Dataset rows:
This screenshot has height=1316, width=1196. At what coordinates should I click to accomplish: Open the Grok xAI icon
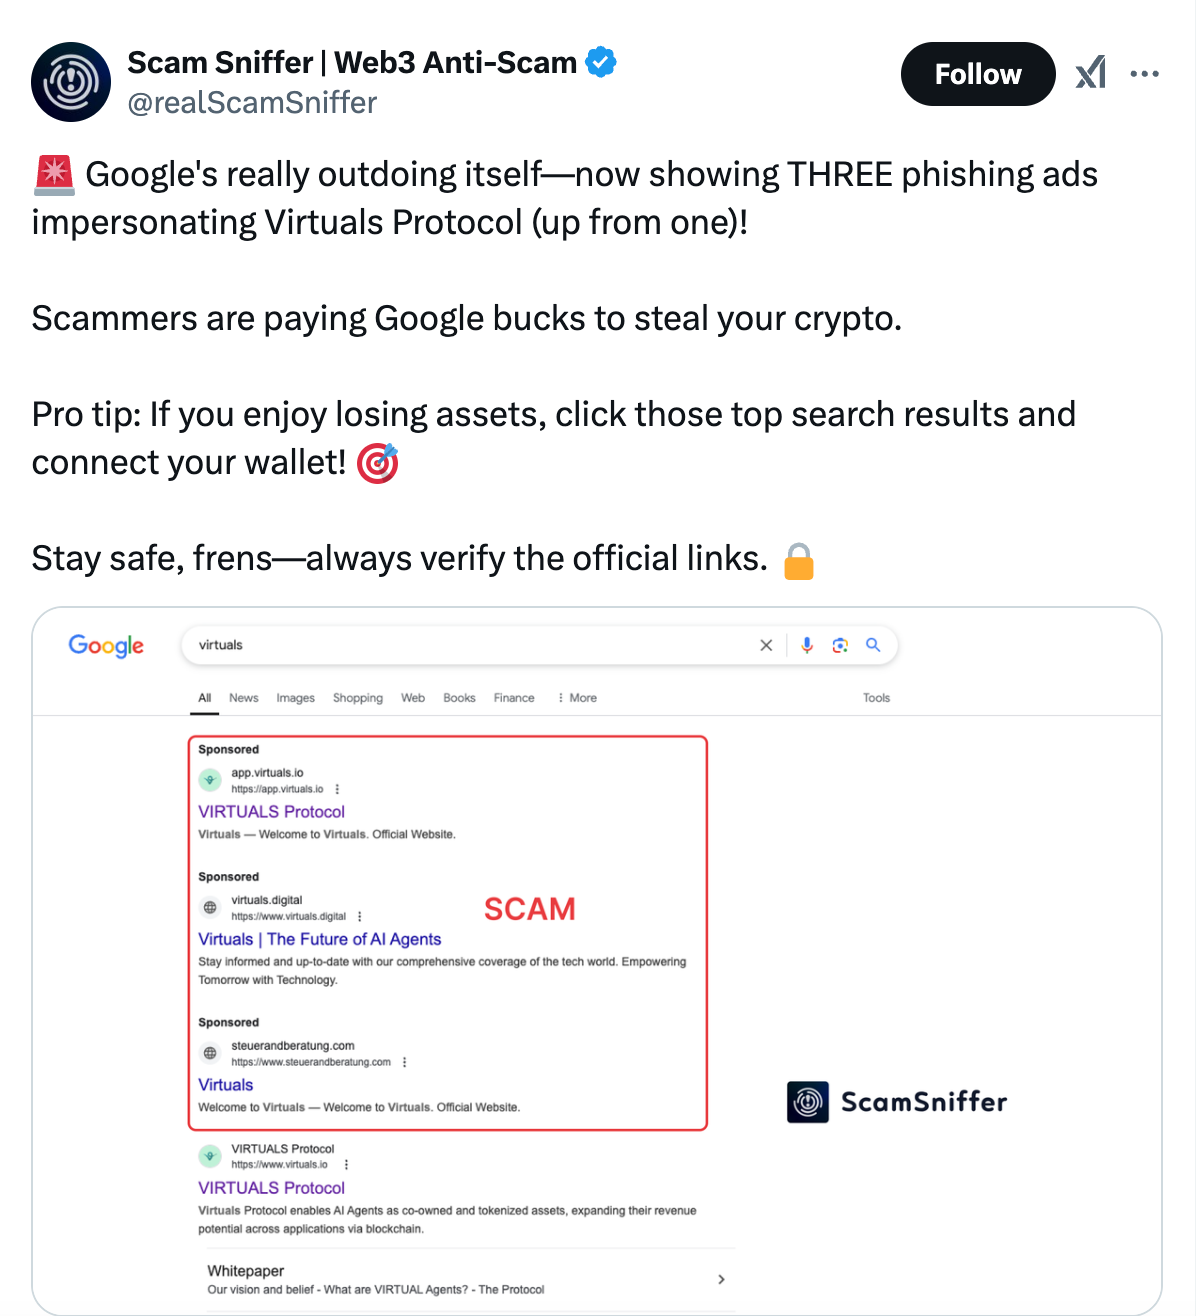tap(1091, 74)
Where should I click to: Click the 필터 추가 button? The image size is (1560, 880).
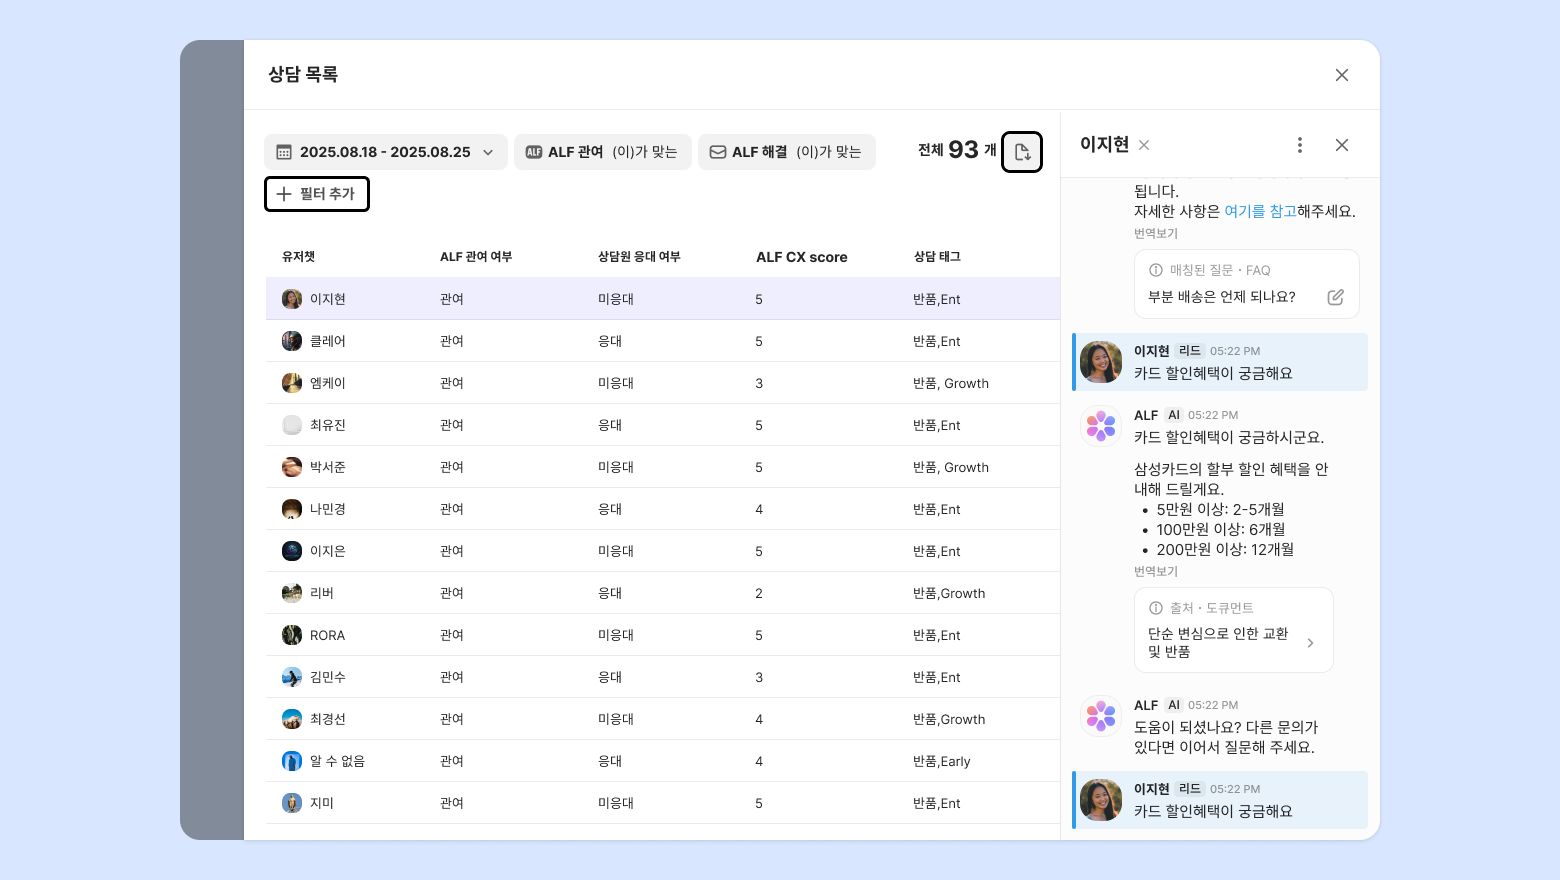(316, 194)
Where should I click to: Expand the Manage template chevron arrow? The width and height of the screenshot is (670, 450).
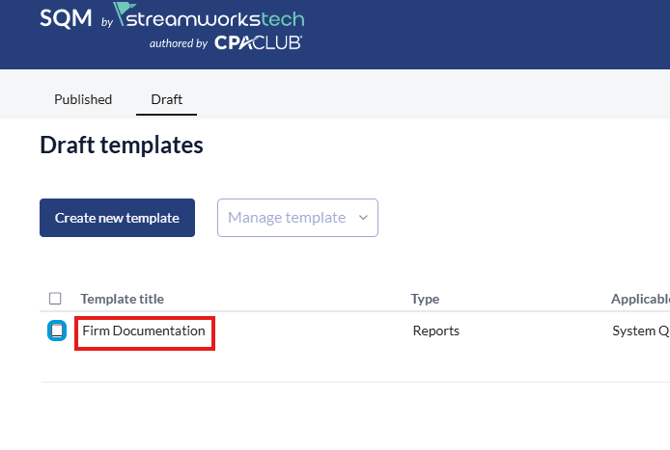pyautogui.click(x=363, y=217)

==

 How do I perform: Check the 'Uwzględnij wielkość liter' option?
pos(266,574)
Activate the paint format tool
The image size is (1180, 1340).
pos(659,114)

* * *

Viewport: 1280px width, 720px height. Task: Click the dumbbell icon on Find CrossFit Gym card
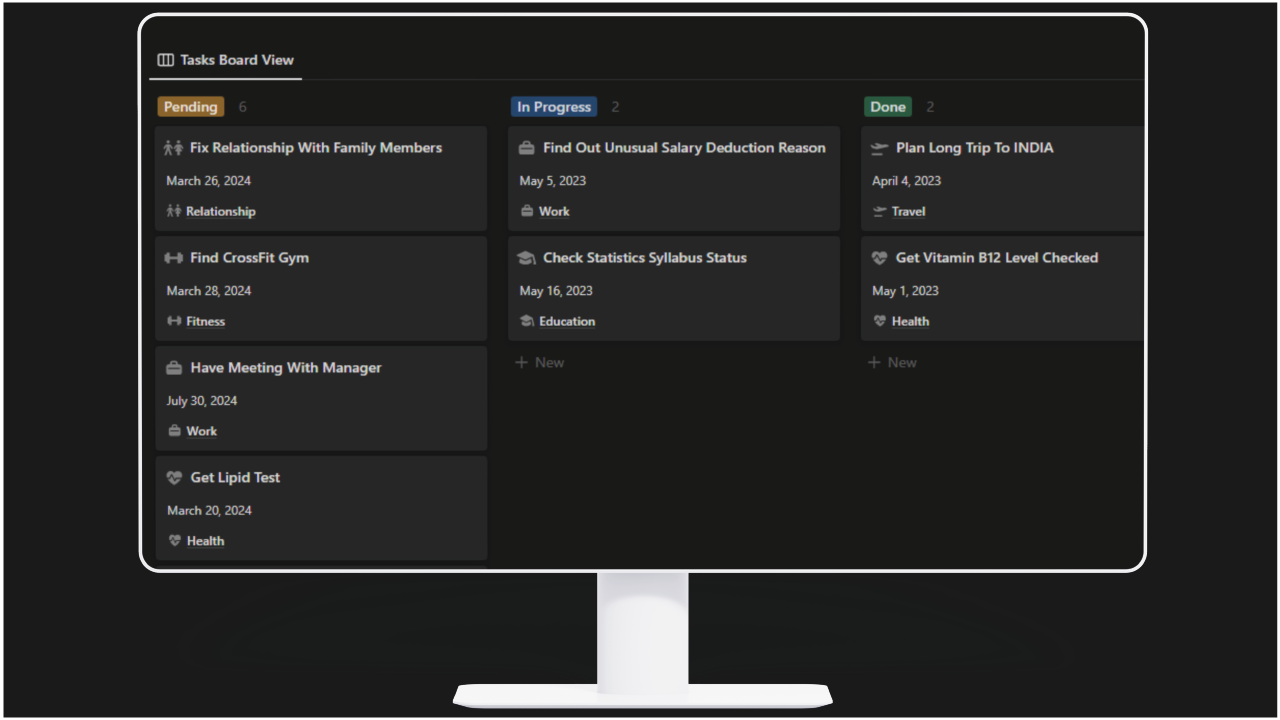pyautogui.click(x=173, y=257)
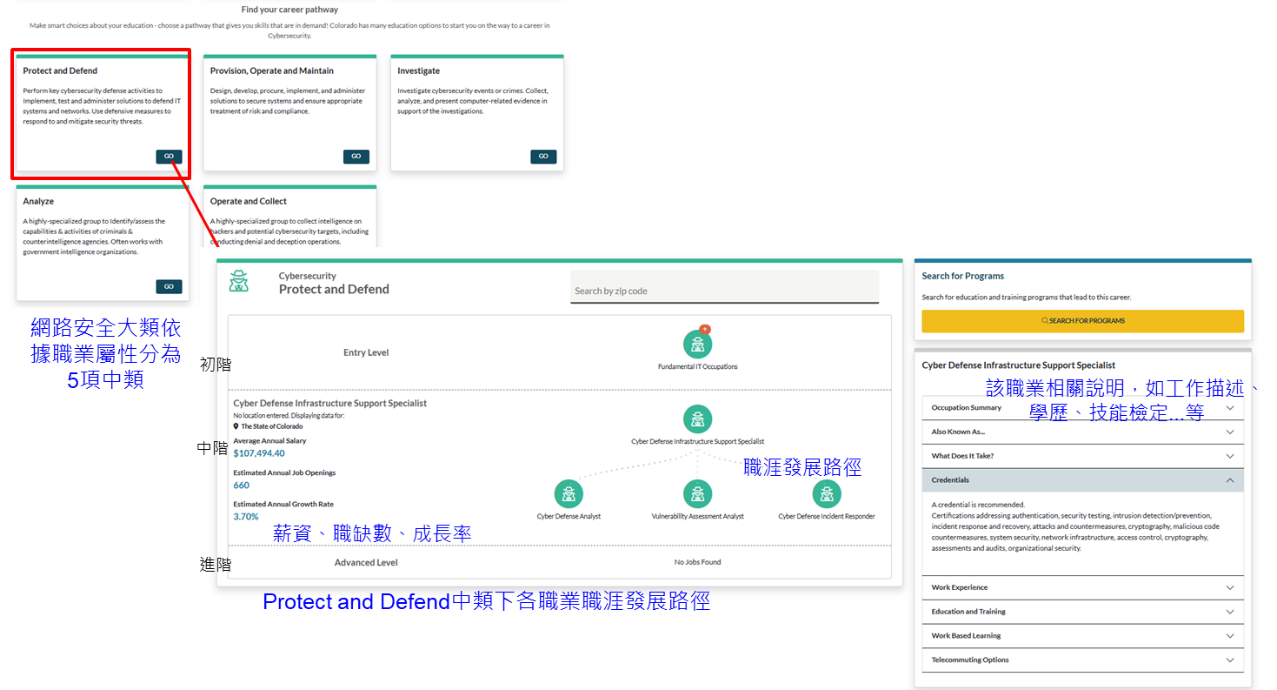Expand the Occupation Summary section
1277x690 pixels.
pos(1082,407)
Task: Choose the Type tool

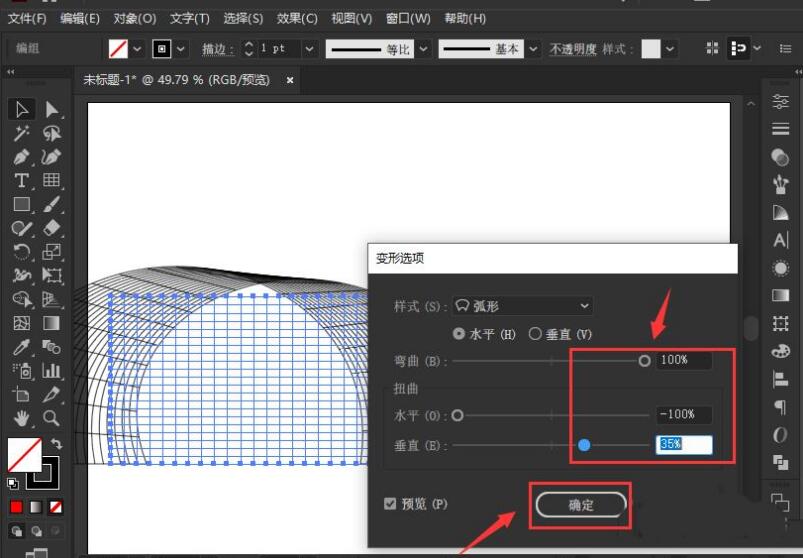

#### [TASK TO CARRY OUT]
Copy out word for word the lines starting at the one that contains "Viewport: 1280px width, 720px" and ending at the one that contains "Task: Choose the Type tool", including both of those lines. Leave the pictures out of your copy.

#### [FINAL RESULT]
Viewport: 1280px width, 720px height. Task: Click the dumbbell icon on Find CrossFit Gym card
pyautogui.click(x=173, y=257)
Expand the Occupation Summary section
1277x690 pixels.
pos(1082,407)
Task: Choose the Type tool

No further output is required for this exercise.